No. The scientific method is the foundation of science. Math is a wonderful
tool that is used in science and other fields like business, architecture,
music, etc.

> Things in science are provable because of the rigorous mathematical proofs
> applied to data, correlating with reproducible results, is my perception.

Nothing in science is "provable". Science is not math or logic. Go look up
what a scientific theory is.

> The point of science is to build a model that can be used to build other
> models, or ultimately be applied to game the subject.

That is not the point of science. It is a benefit of science but not the point
of science.

> Your definition of science seems to only exclude some folks from the term
> that are doing the exact same work in a different subject.

Not my definition. I didn't make it up.

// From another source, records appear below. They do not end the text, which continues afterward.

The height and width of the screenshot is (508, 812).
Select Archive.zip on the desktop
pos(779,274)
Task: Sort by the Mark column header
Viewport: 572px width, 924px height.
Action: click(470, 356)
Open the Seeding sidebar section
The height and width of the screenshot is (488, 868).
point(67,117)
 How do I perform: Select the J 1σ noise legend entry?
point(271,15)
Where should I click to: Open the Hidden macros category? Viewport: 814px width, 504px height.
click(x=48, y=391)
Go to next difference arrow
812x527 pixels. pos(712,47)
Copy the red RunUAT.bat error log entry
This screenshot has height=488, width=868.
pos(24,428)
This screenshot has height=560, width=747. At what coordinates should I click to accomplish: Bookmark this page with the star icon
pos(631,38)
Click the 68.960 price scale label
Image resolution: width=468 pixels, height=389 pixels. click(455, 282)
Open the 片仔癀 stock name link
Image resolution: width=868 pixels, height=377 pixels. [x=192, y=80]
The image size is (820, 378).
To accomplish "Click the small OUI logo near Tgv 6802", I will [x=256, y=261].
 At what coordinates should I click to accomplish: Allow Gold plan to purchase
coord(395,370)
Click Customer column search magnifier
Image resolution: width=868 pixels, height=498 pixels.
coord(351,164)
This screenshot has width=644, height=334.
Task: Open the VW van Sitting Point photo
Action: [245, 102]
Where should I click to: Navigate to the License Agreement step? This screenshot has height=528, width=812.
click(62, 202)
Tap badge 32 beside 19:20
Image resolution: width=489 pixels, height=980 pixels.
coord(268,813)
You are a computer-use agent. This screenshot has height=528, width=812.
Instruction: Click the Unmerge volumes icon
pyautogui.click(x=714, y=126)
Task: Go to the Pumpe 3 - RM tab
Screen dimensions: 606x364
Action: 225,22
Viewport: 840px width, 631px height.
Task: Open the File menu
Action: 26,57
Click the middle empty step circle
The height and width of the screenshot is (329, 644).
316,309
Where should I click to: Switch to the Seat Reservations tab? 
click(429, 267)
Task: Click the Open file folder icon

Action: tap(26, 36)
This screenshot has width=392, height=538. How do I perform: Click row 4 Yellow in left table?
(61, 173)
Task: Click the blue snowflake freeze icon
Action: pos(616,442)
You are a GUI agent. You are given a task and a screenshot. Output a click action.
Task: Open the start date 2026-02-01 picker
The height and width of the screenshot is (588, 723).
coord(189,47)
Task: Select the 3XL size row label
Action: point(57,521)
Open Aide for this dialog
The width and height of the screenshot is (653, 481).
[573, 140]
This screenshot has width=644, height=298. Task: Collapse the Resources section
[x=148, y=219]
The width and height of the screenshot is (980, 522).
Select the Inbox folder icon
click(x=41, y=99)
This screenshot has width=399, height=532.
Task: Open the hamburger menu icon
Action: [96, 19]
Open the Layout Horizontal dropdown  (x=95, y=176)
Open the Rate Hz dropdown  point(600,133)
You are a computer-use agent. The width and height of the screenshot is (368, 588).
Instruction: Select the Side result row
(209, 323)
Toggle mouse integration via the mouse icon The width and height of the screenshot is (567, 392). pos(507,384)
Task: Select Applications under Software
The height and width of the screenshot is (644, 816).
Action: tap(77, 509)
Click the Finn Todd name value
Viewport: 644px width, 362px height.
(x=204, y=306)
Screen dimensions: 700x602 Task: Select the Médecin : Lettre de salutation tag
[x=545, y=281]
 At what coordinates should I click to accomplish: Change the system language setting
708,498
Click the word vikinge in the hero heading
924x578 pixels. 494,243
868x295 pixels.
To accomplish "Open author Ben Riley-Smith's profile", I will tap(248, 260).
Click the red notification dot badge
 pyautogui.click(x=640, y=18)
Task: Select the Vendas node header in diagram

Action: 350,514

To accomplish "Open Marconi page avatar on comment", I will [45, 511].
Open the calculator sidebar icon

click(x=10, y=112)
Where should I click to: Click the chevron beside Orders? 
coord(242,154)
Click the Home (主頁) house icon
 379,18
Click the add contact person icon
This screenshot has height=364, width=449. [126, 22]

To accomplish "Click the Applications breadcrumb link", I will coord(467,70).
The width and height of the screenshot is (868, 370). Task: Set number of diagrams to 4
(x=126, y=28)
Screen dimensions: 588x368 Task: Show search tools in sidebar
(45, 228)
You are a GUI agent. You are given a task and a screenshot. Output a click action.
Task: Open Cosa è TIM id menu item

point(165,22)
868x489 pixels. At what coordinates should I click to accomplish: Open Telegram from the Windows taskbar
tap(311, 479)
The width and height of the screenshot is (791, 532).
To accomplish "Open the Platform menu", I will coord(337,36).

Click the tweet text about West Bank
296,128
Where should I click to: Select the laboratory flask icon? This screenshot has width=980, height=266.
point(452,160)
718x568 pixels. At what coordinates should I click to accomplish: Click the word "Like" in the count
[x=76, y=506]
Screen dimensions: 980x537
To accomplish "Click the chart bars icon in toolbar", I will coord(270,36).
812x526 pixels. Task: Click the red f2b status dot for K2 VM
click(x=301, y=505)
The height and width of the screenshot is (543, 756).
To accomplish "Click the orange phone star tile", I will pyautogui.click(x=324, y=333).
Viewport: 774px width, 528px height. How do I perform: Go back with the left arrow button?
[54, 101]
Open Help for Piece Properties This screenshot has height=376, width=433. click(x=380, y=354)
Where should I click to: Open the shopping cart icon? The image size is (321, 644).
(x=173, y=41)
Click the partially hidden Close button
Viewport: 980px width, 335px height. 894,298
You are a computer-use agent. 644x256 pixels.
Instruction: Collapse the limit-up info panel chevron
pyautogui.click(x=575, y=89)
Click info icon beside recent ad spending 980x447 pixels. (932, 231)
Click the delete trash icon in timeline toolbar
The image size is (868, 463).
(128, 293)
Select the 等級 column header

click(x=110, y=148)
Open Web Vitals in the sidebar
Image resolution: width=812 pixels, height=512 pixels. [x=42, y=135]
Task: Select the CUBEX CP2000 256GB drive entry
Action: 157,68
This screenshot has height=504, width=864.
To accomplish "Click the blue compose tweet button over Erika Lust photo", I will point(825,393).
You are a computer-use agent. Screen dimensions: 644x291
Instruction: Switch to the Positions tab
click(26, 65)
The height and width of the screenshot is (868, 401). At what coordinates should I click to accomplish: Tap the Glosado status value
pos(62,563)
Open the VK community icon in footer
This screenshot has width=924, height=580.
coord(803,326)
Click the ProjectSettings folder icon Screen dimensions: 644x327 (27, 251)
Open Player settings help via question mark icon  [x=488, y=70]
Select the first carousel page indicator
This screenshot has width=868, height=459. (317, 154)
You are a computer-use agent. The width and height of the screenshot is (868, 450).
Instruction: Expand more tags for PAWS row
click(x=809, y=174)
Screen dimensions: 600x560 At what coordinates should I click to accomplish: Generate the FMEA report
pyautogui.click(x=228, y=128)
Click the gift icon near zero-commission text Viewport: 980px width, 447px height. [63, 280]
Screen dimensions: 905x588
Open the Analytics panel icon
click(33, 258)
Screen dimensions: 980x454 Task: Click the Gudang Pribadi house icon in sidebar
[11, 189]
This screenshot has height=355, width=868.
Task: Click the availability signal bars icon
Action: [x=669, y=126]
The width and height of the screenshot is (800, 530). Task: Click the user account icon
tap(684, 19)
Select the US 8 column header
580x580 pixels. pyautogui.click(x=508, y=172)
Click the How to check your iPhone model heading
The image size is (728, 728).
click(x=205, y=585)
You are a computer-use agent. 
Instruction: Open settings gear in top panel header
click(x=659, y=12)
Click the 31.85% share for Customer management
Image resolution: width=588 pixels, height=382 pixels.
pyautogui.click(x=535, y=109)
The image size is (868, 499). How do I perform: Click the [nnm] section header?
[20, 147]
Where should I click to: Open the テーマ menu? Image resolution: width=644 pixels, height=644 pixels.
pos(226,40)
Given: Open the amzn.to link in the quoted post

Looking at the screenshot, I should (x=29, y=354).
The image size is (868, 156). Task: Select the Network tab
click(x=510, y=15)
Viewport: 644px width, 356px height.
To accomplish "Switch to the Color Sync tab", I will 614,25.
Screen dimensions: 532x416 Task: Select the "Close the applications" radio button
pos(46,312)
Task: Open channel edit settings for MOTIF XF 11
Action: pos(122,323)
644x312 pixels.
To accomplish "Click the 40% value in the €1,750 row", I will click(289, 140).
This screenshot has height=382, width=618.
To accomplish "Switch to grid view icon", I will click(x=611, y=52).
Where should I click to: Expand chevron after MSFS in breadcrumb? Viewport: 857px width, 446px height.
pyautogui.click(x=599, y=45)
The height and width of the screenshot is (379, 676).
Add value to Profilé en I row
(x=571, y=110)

Just because you haven't a clue what
science really is doesn't mean it's "my" definition. How about you take a few
seconds and relearn what was taught in high school.

You have a bizarre notion that science exists to benefit ourselves. Religion,
art, literature, music, business, etc also benefit us. Doesn't make it
science.

Society is a human creation with human laws. That is no more "natural law"
than the man-made laws governing chess or monopoly are "natural law".

Now that doesn't mean social "science" is worthy of study. Of course,
humanities are worthy of study. But it isn't a science. I think politics is
just as valid a field of study as physics or art or literature. But it doesn't
make political science a science.

But your real worry is that removing science from social science takes away
much of the credibility and respect that real scientists in physics, biology,
chemistry, etc have earned right? In my experience, it's usually the social
"scientists" who are the most vocal about latching onto "science" because they
so desperate want cling onto that unearned authority and credibility.

But then again, it's also why creationists ( creation science ) also want to
latch on to science. Pretty much frauds who want to manipulate society want
something to give them credibility.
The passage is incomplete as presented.